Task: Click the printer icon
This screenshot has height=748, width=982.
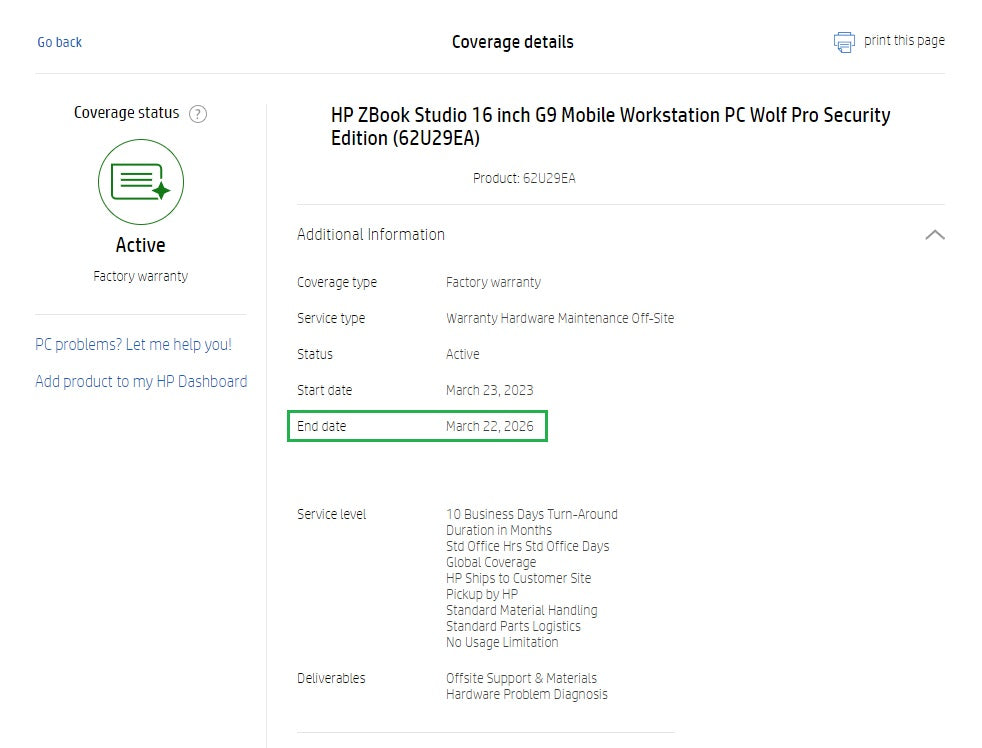Action: click(844, 42)
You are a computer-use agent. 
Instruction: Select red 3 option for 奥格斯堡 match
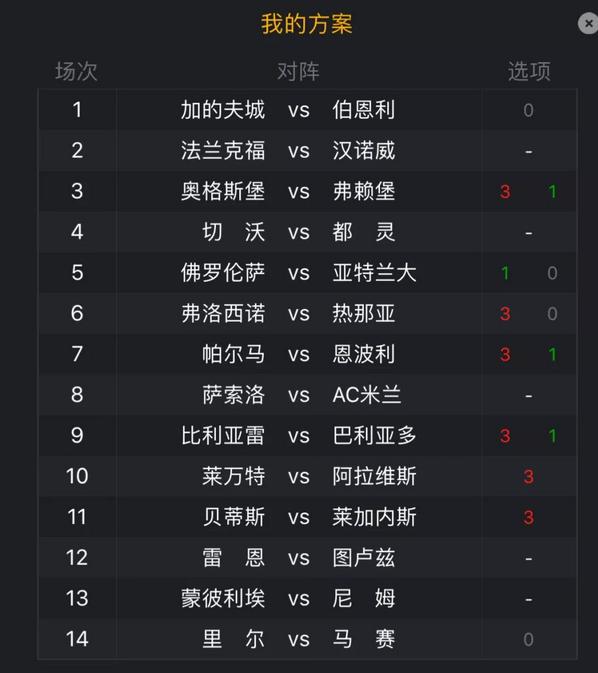tap(505, 192)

-*-*-

:: What is expected ::
The response consists of the data above printed line for line, with no pictures.

:: Answer to this task ::
Task: Click the printer icon
This screenshot has height=748, width=982.
Action: click(844, 42)
You are a computer-use agent. 
Instruction: Select red 3 option for 奥格斯堡 match
tap(505, 192)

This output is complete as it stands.